The Story
Why it exists.
The beginning
Devon arrives in 2024 from Carole Calmettes, the nose behind Athena Fragrances' most cerebral compositions. Named for the coastal county in southwest England, sea cliffs, heather moors, ancient oak forests, Devon translates geographic contrast into olfactory form. Where Athena's brand positioning speaks of wisdom as armor and wars fought through craft rather than declaration, Devon is the fragrance that personifies that posture. Not loud. Not aggressive. Simply present in a way that shifts the room's energy. Carole Calmettes built it around the tension between untamed green and composed warmth, between the sharp clarity of juniper and the slow depth of frankincense. The result is a scent that feels like looking out at the sea from high ground, wind-touched, mineral, quietly powerful.

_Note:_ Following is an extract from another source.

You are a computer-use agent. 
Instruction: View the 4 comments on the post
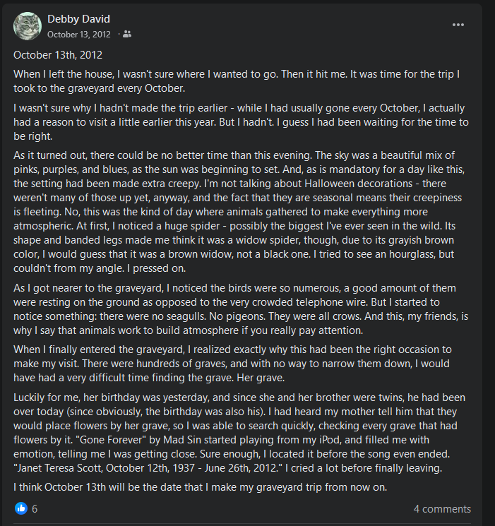point(442,508)
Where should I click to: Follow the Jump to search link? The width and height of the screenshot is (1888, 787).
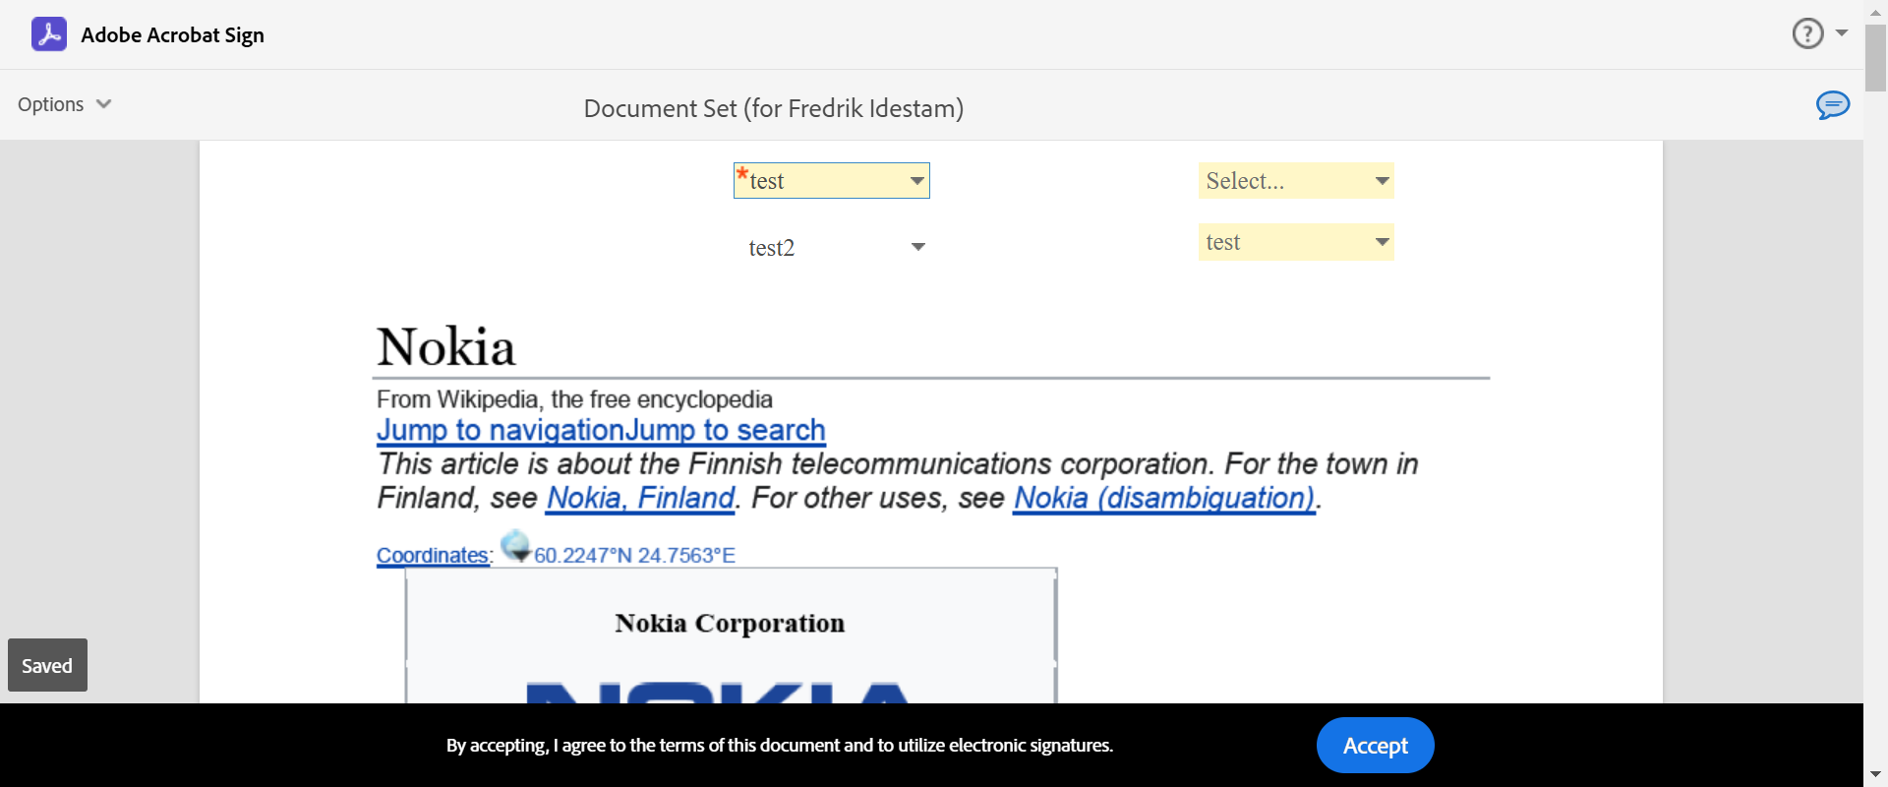point(726,431)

What makes Devon work is the tea-cardamom pairing in the heart. It's unusual in woody chypres, frankincense usually commands the middle, but here it's cardamom that bridges the gap between Devon's bright top and its warm base. The frankincense appears later, in the drydown, where it adds smoke and resinous depth rather than dominating the opening. Cardamom in this position creates a meditative quality, almost like the scent is thinking. Combined with the clary sage, a more rounded, less bitter sage than common garden varieties, the composition stays aromatic without becoming sharp or medicinal.
The evolution
Devon opens with a jolt. Bergamot and lemon hit bright and immediate, but the juniper arrives within minutes, green, resinous, slightly medicinal. The clary sage softens the citrus edges just enough to keep it from reading as cleaning product, but make no mistake: this is a confrontational first act. It lasts roughly 30 minutes before the heart takes over. Tea and cardamom emerge next, with the frankincense arriving quietly, almost as an afterthought. The effect is warm, slightly smoky, grounded by sandalwood that adds a creamy, slightly sweet woodiness. This is the longest phase, 2 to 3 hours of quiet complexity before the base notes arrive. Amber and cashmere wood create a soft, skin-close warmth. Patchouli and cedarwood add earth, a faint sweetness, and the drydown settles into something that smells like the memory of a scent rather than the scent itself. On clothes, it lingers into the next day, faint, warm, slightly woody. The sillage is moderate throughout. Devon's not filling a room. It's leaving a trace.
Cultural impact
Devon stands apart in Athena's collection through its tea-cardamom heart, a combination that reads as both cerebral and warm. Where Tonka Noir leans into gourmand depth, Devon stays aromatic and green, with a woody base that gives it longevity without weight. It's the fragrance for someone who wants character without volume.